Latest update November 29th, 2024 1:00 AM
Jan 16, 2009 News
The community of Lethem is mourning the death of 51-year-old Ernest Phillips, a driver attached to the Region Nine Democratic Council, who had his head crushed by the tractor he was driving early yesterday morning.
Phillips, of St. Ignatius, Central Rupununi, was returning to Lethem from a 95-mile trip to Karasabai when he reportedly lost control of the tractor after encountering a hump of road construction material on the road.
The incident occurred shortly after midnight Wednesday, a mere five minutes drive from Lethem.
Reports reaching this newspaper stated that Phillips was heading into Lethem when the tractor slammed into a huge pile of gravel that was left on the roadway, causing him to lose control of the tractor.

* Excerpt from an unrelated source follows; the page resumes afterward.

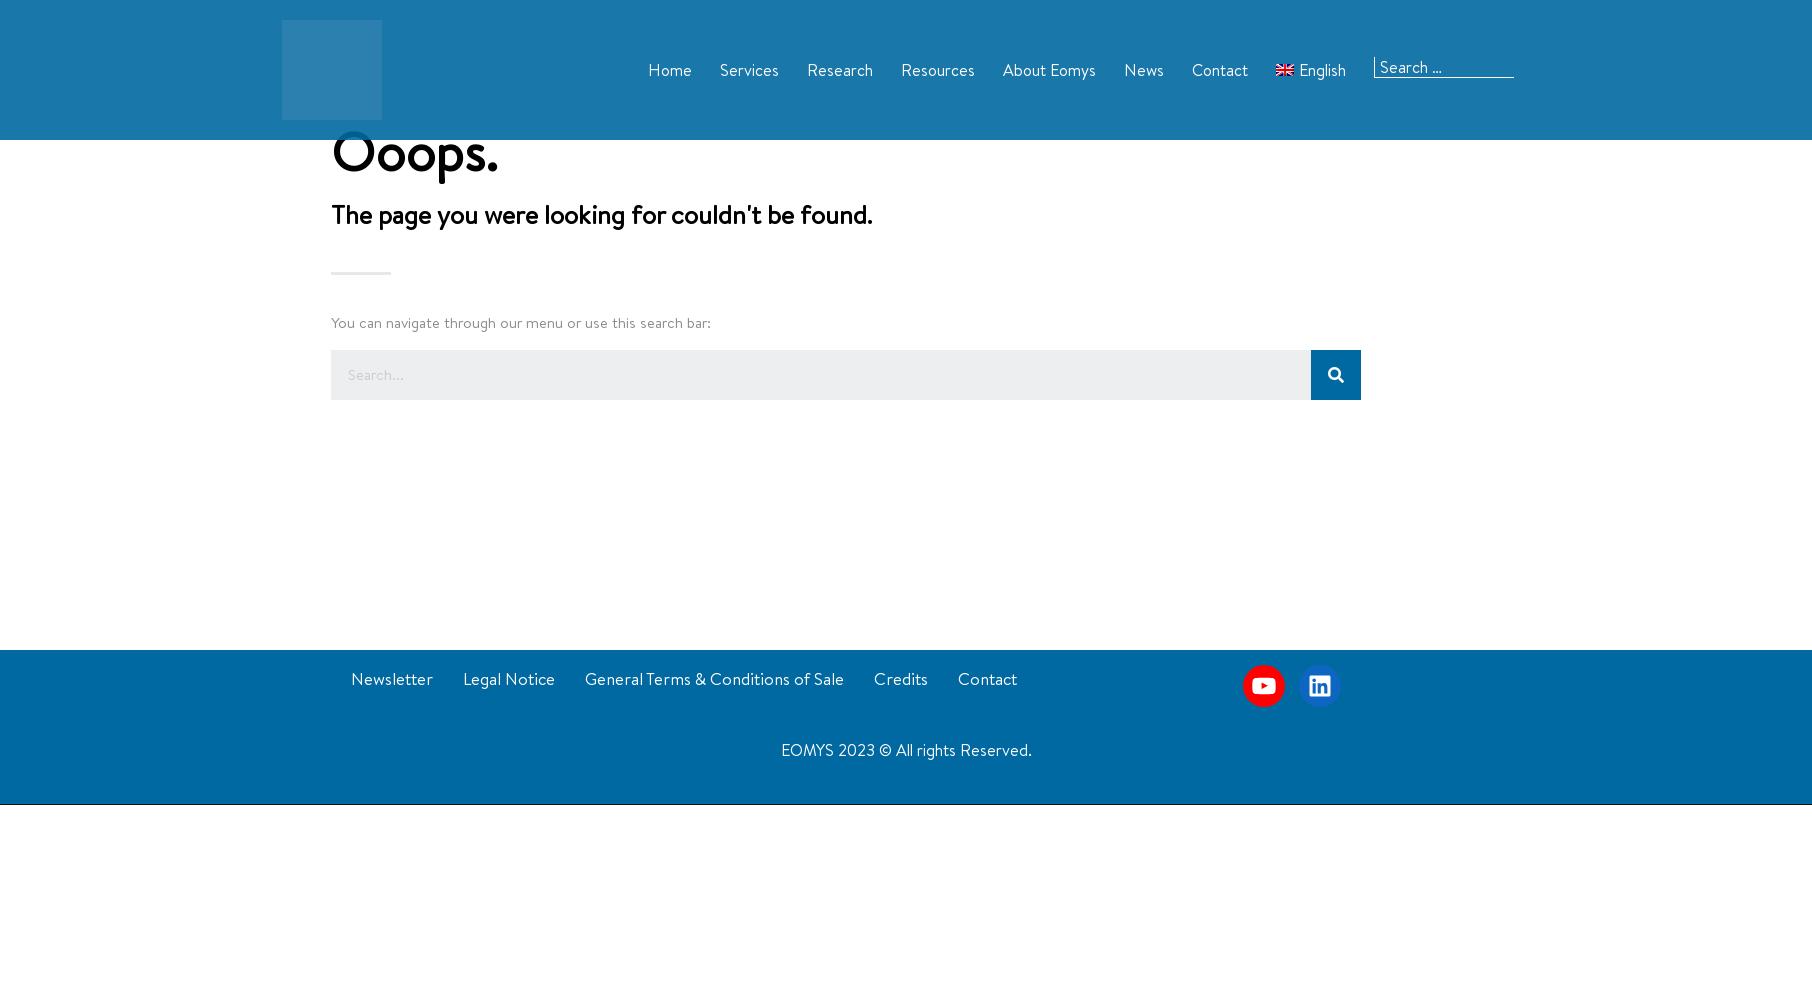 This screenshot has width=1812, height=1000. Describe the element at coordinates (917, 188) in the screenshot. I see `'Media'` at that location.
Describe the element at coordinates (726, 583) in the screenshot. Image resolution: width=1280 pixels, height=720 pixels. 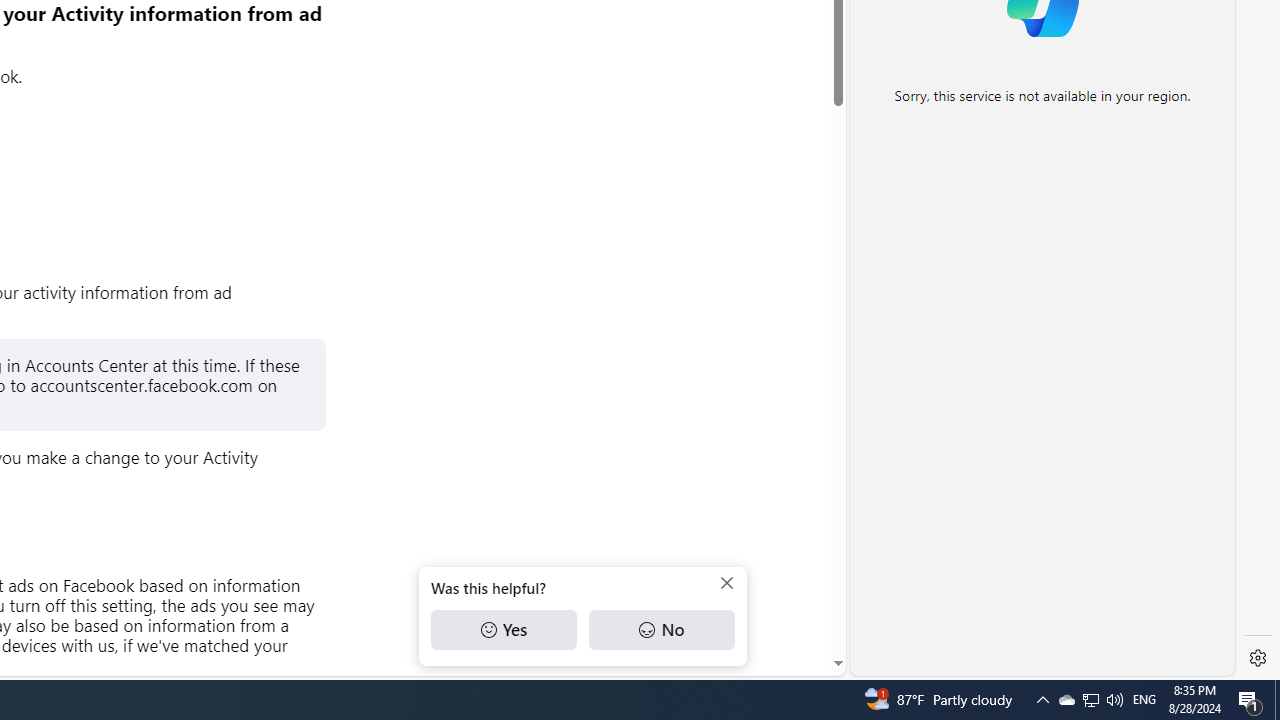
I see `'Dismiss'` at that location.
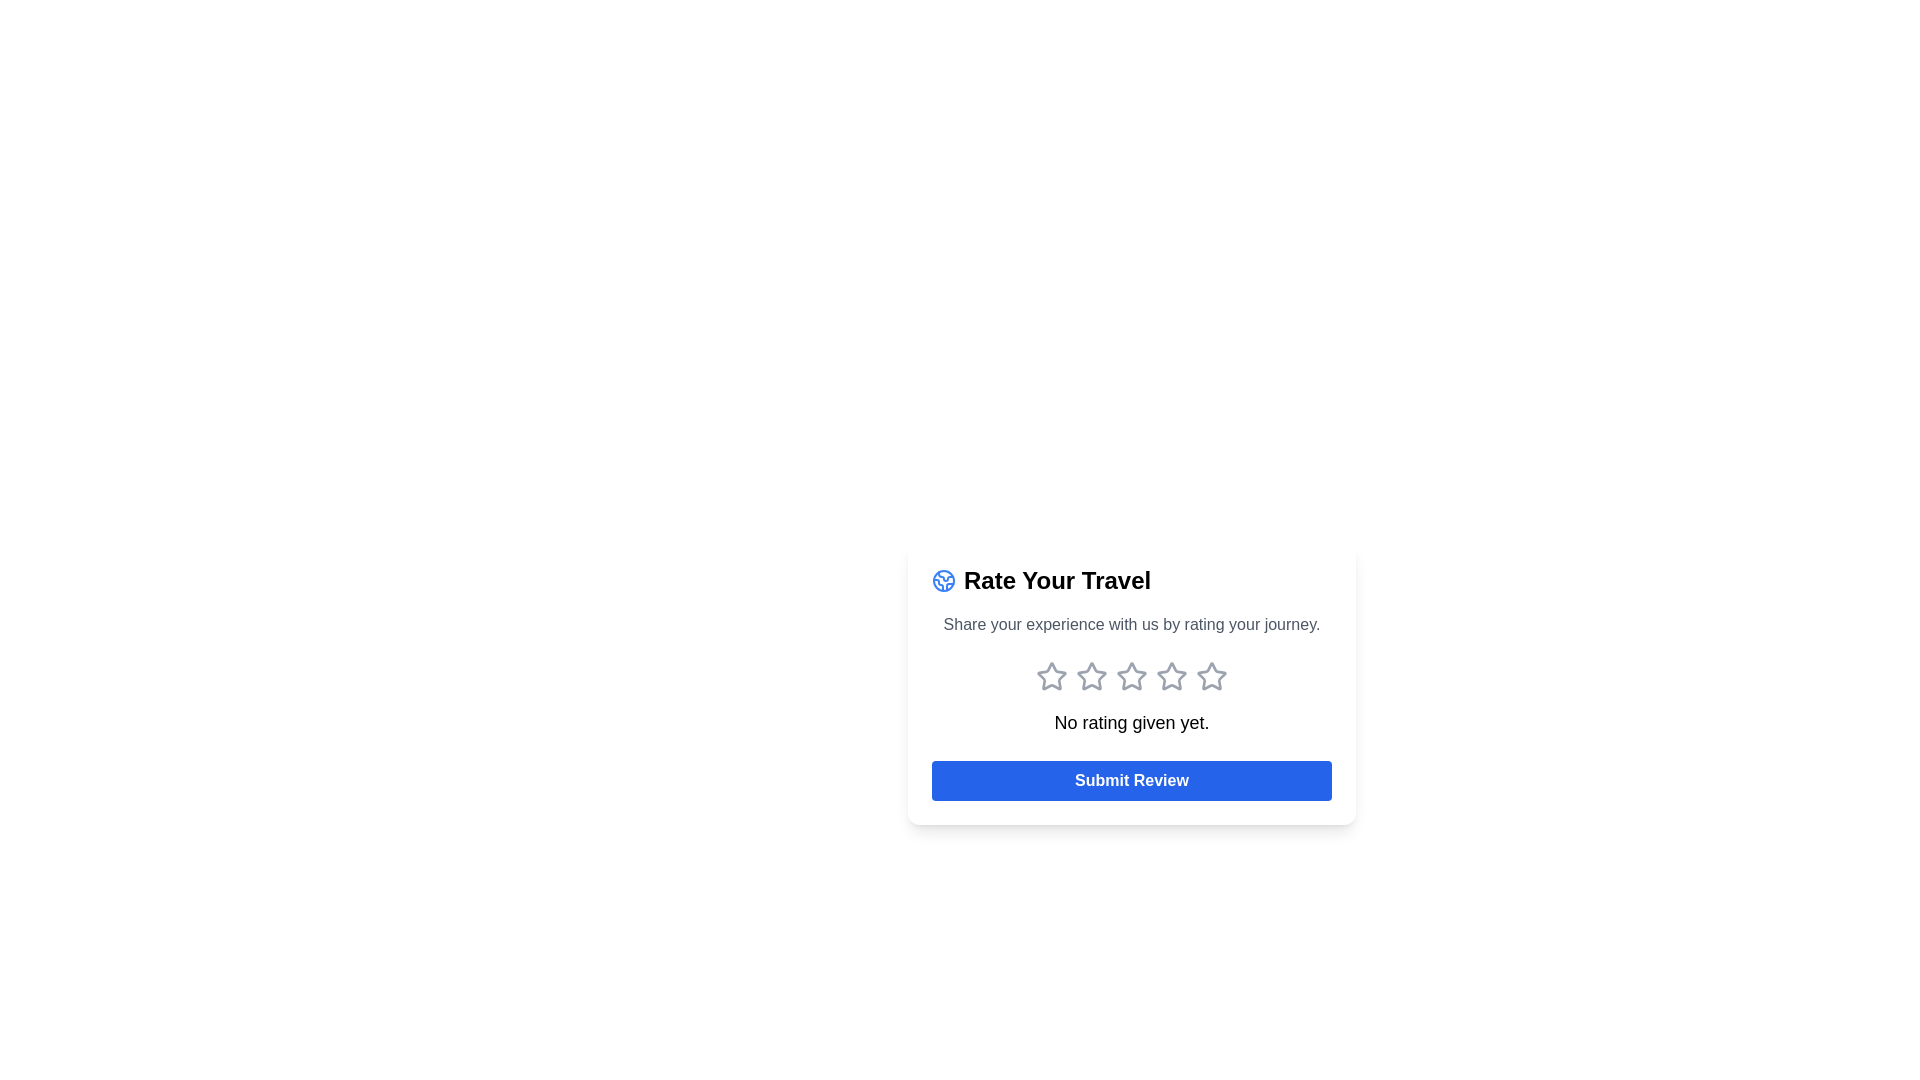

He was hurled from his seat and somehow fell under one of the large wheels of the tractor and had his skull crushed.
Three persons who were in the trailer of the tractor at the time claimed that they were asleep and could not say what actually transpired.
Phillips’s wife, Audinia, told this newspaper that she last saw her husband at about 08:00 hours on Wednesday when he was about to leave for Karasabai.
“He asked me for $1000 and I gave it to him,” she recalled.
The money was still in Phillips’ pocket when his body was recovered.
She was given the tragic news by officials of the Regional Administration and the Medex at Lethem.
This newspaper understands that the Regional Administration has undertaken to stand the funeral expenses.
Rupununi residents are up in arms for what they described as the lack of attention being paid by the authorities to the carefree nature of road building contractors, who would normally leave mounds of gravel on the roads.
“This was something that could have been avoided if the authorities were listening to the people and taking acting,” one resident said.
Phillips, who was employed by the Region Nine Administration for over 20 years, leaves to mourn his wife, two children and two grandchildren.
This is the second tragedy to hit the family within the past two years.
In December 2006, a family member was shot dead in his home at St. Ignatius.
Meanwhile, residents are also lamenting the non-functioning of the freezer at the Lethem mortuary.
The freezer has been out of operation for more than a month, forcing residents to source ice from as far as neighbouring Brazil in order to keep their dead relatives’ bodies fresh before burial.
“We do not have an ice house where a large quantity of ice is produced.
We have to go begging people for ice and sometimes we even have to go to Brazil to get ice,” another resident told this newspaper.